At first, I felt the machine was malfunctioning, that I was heavier due to my proximity to sea level.
This was folly, and I quickly realized my weight gain was due entirely to my proximity to George the chef and Tracy the bartender. Great people. I think I will name my first heart attack after them.
George had two things he wanted to accomplish over the weekend. One was to test a new propane deep fryer, and the other was to check his on-line dating service, to see if anyone had sent him topless photographs. At least, the fryer was a success.
Saturday’s test run of chicken wings were some of the best I’ve ever had, and Sunday’s deep-fried turkey was beyond delicious, cooked to perfection; a real thing of beauty, unlike those on-line dates.
Toss in gobs of mashed potatoes with herb and garlic cream cheese, baby carrots with cinnamon, mustard pickles, stuffing and blackberry wine, and you had a feast fit for the finest of magazines.
Once again, unlike most of those on-line dates.
Tracy had some skills of her own, and served up a zingy, little pink concoction she called the pantini.
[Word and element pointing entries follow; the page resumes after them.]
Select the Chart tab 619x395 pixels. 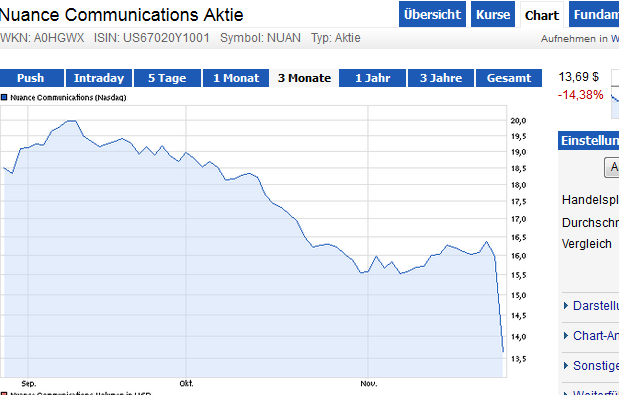(542, 15)
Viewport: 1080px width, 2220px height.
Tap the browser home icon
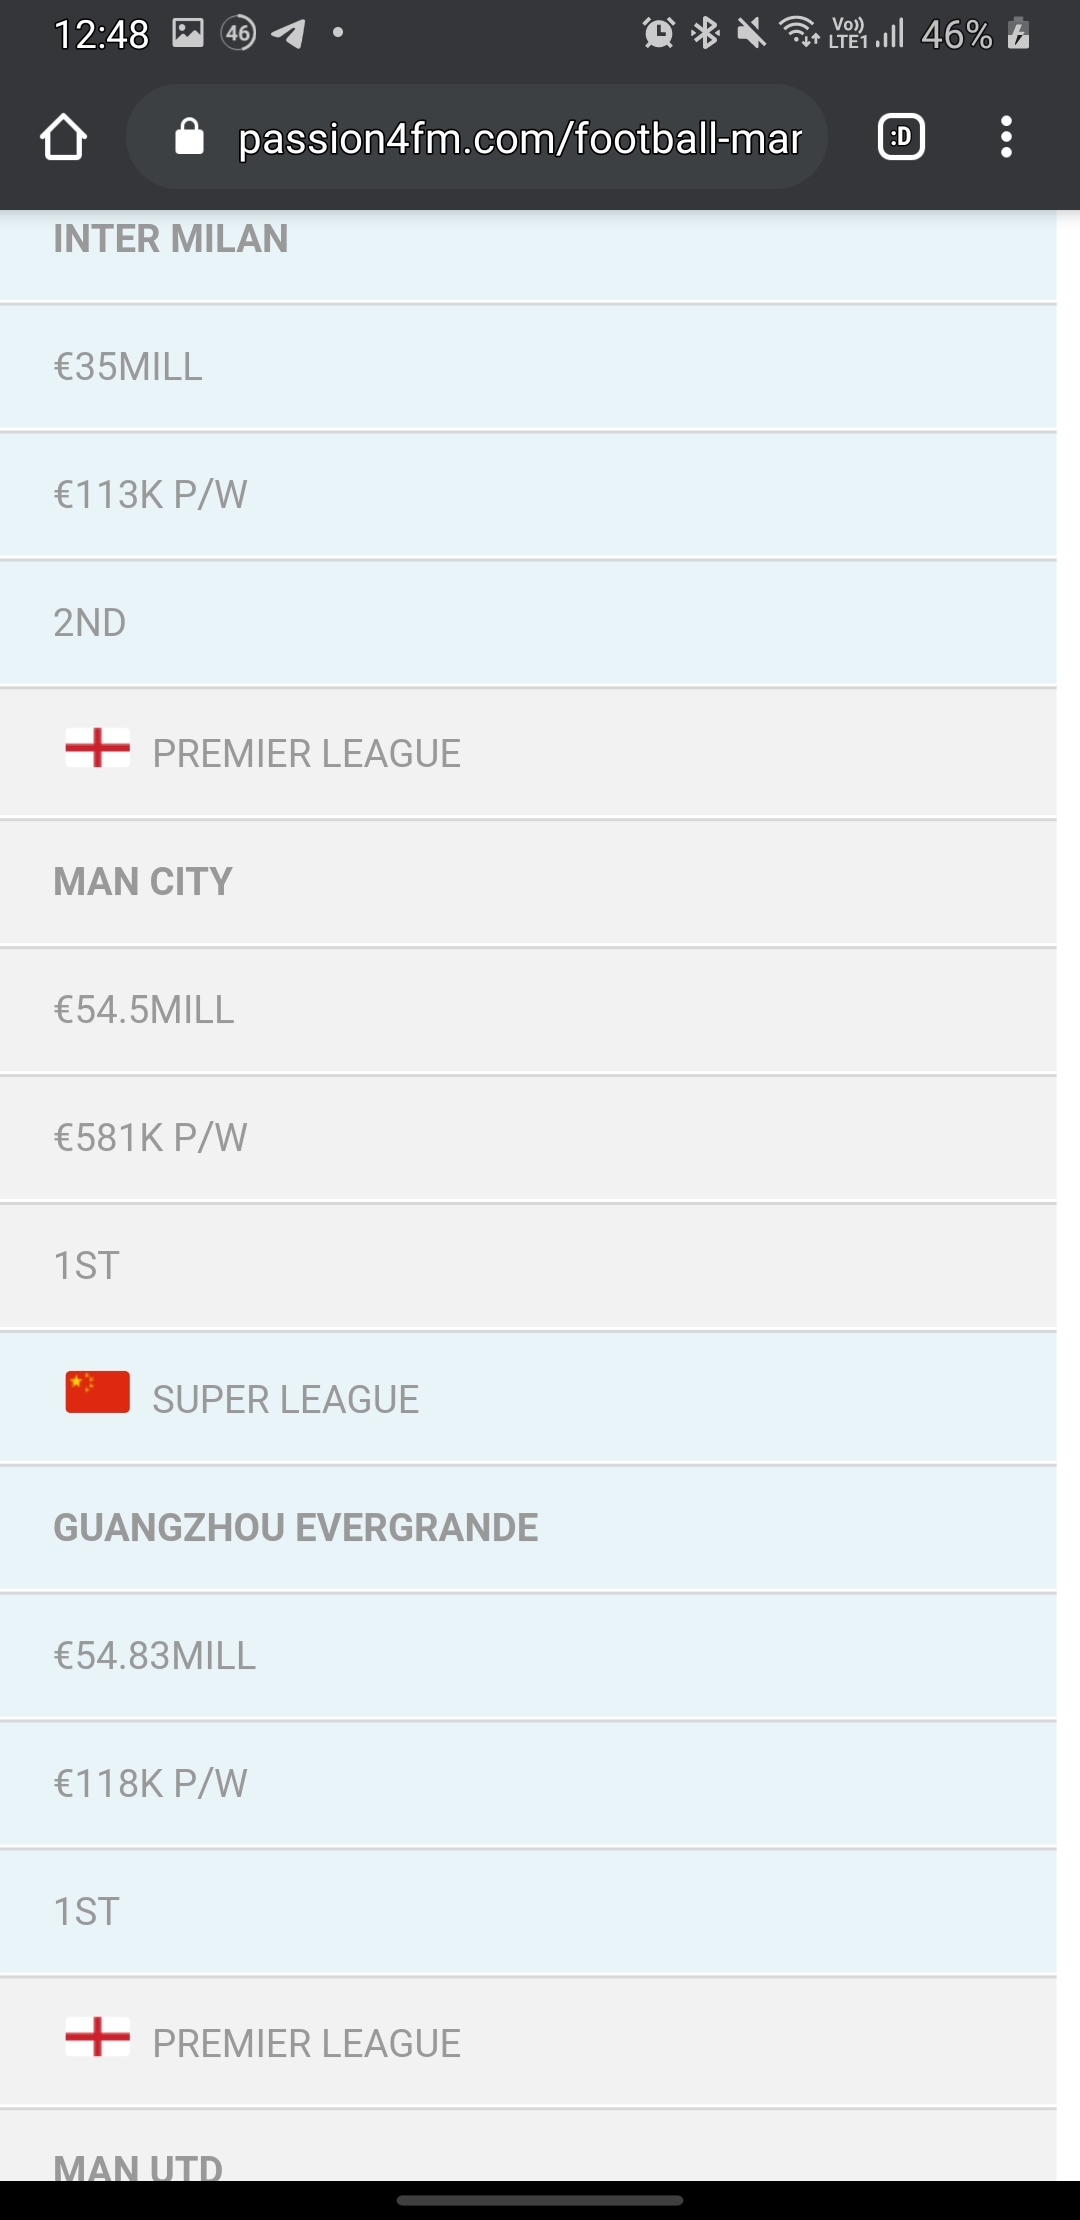64,137
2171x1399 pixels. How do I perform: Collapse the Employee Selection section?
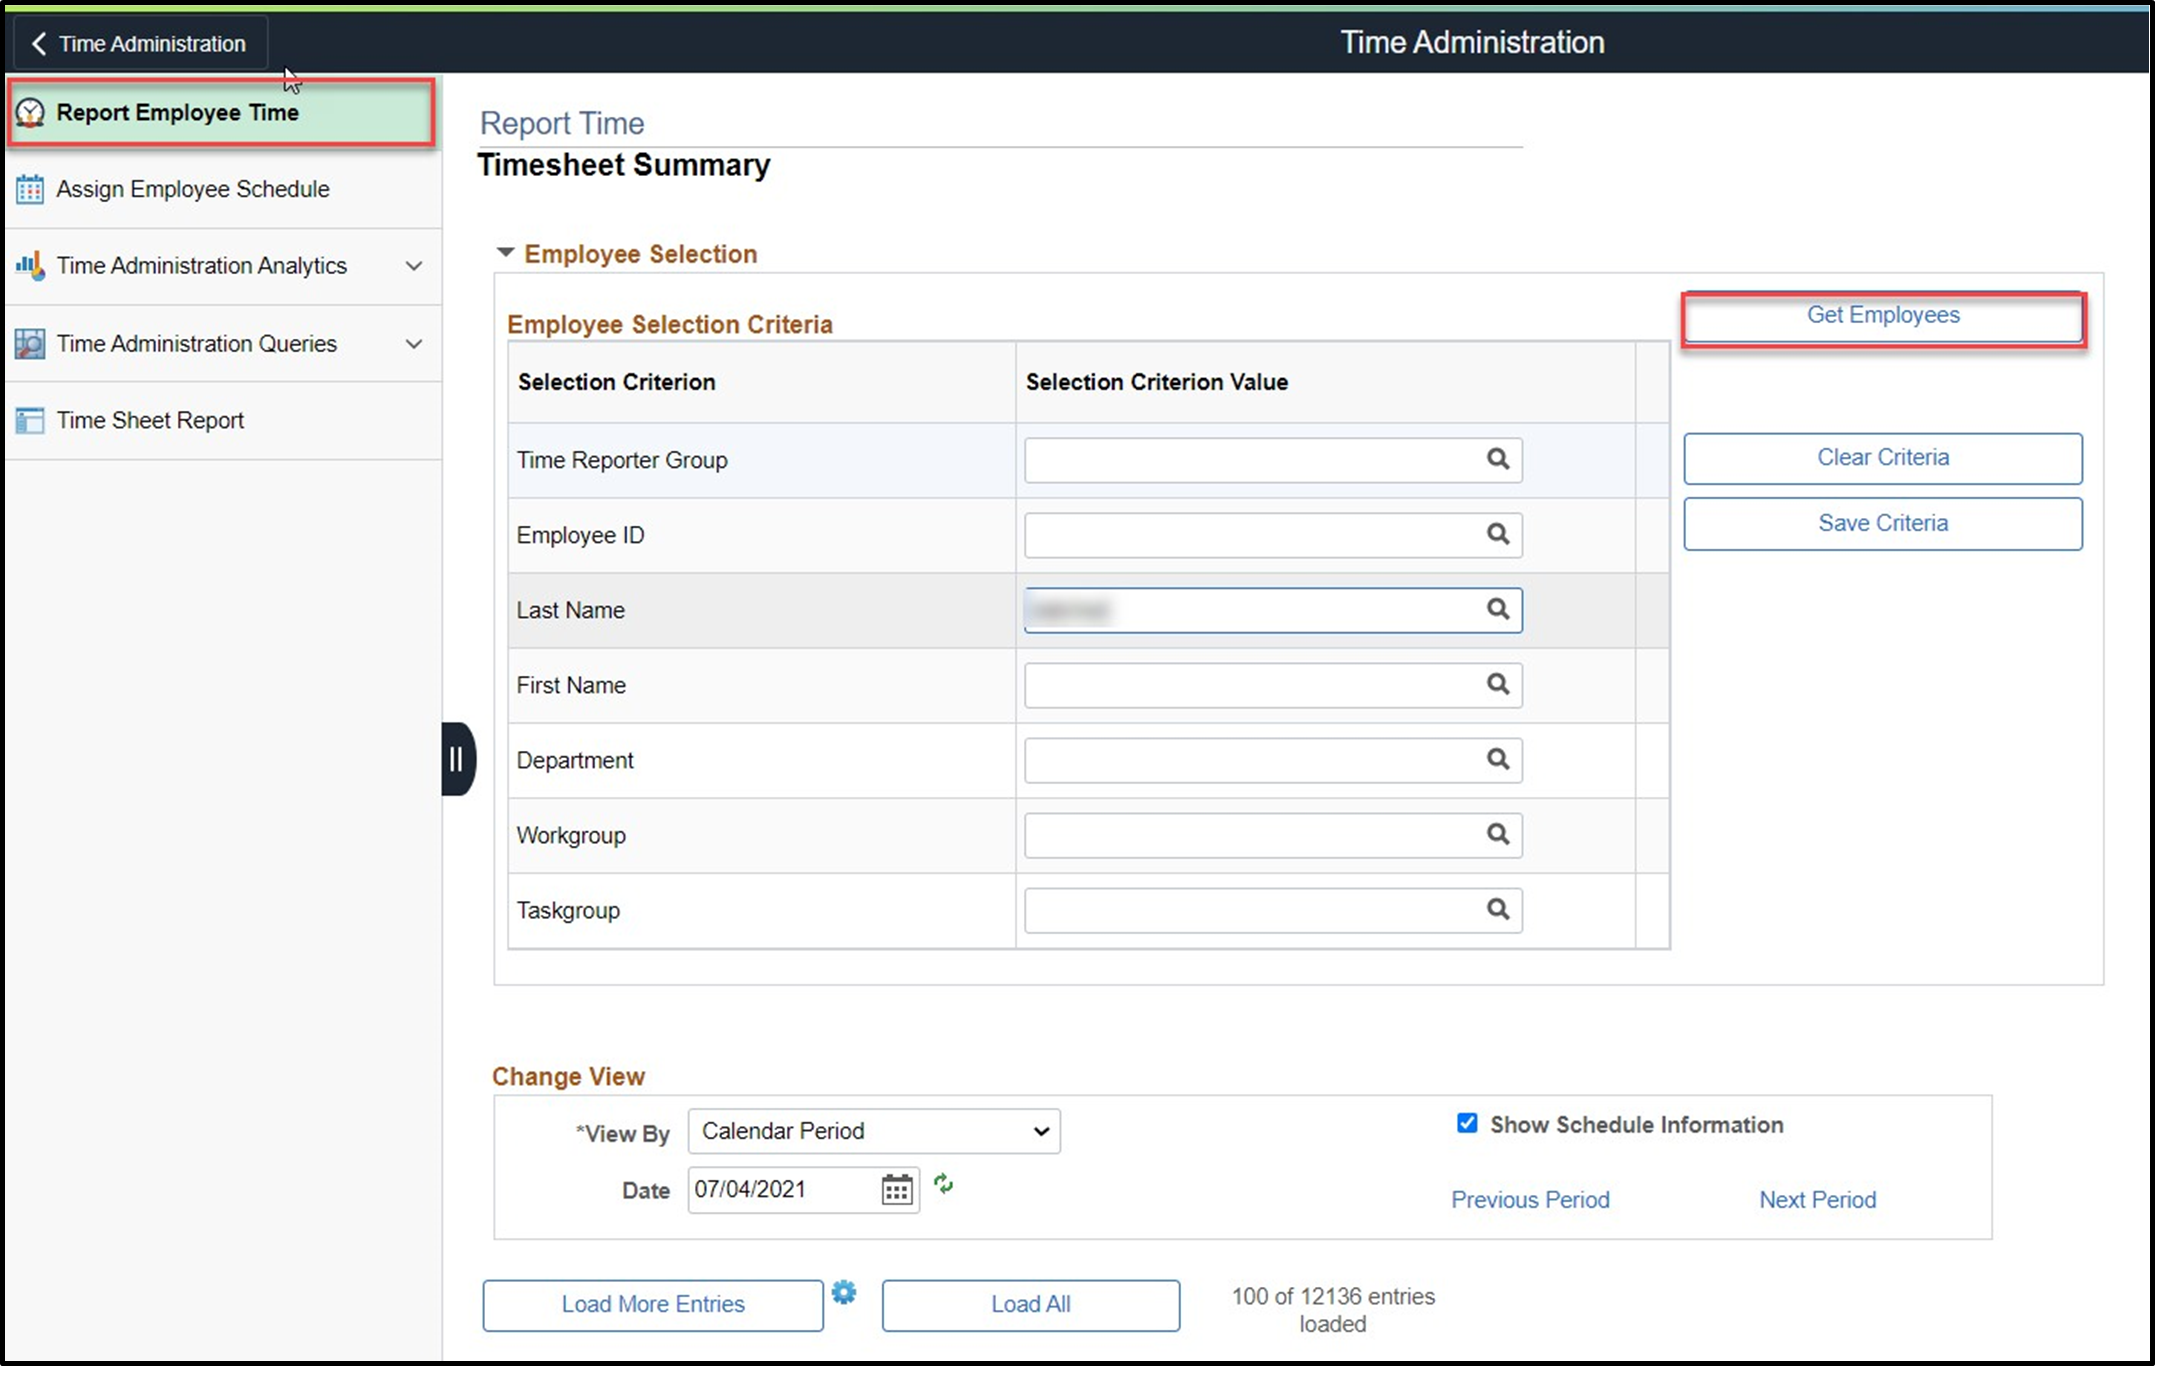[x=505, y=252]
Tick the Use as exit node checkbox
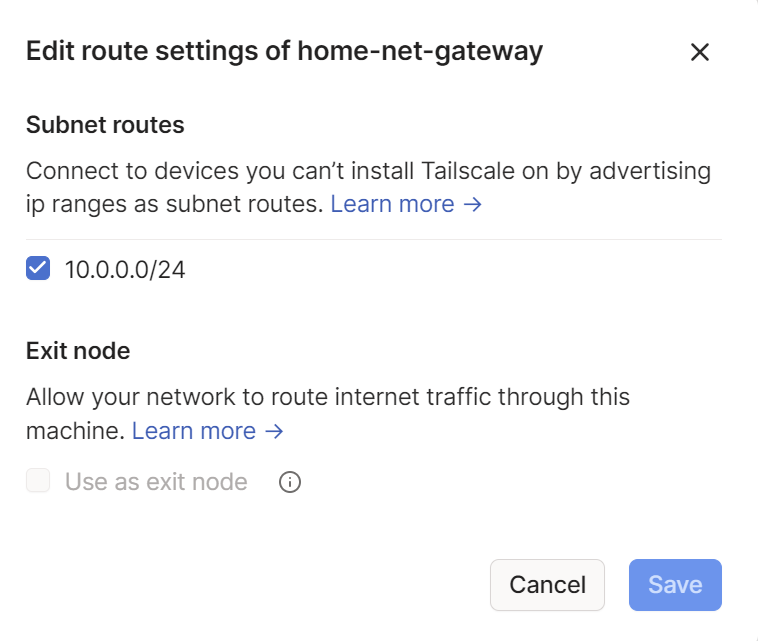Image resolution: width=758 pixels, height=641 pixels. click(x=38, y=482)
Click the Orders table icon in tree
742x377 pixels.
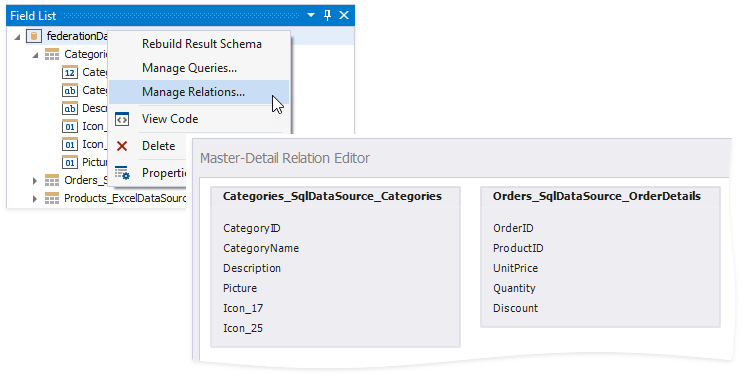[52, 180]

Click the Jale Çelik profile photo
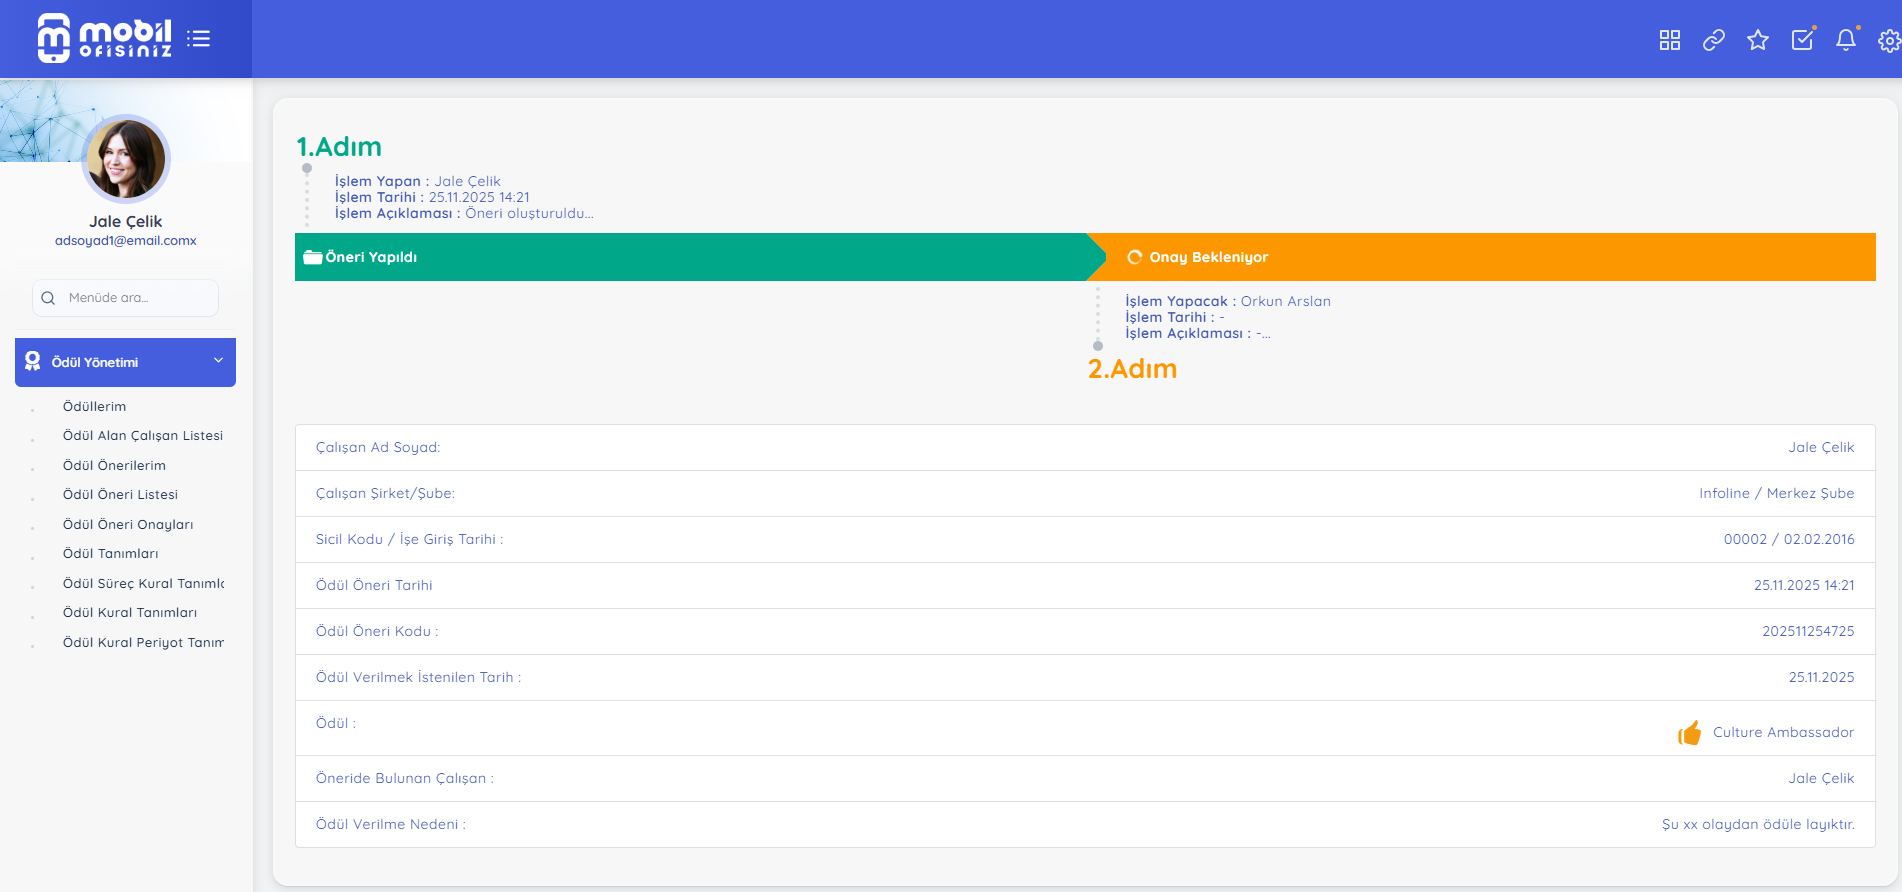[126, 159]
From the basic martini, the drink evolved into a cranberry cocktail known as the crantini. When the cranberry ran out, Tracy switched over to passion fruit, and her pantini was born. When the vodka ran out, leaving only that dastardly gin, the drink was quickly renamed the pantini remover.
Another popular New Brunswick treat was the deep fried pickle, and I suggest you give it a try.
It got to the point where I wanted to try a deep fried pine cone. It gets a little bitter, but at least it’s good for scouring out your last unclogged artery.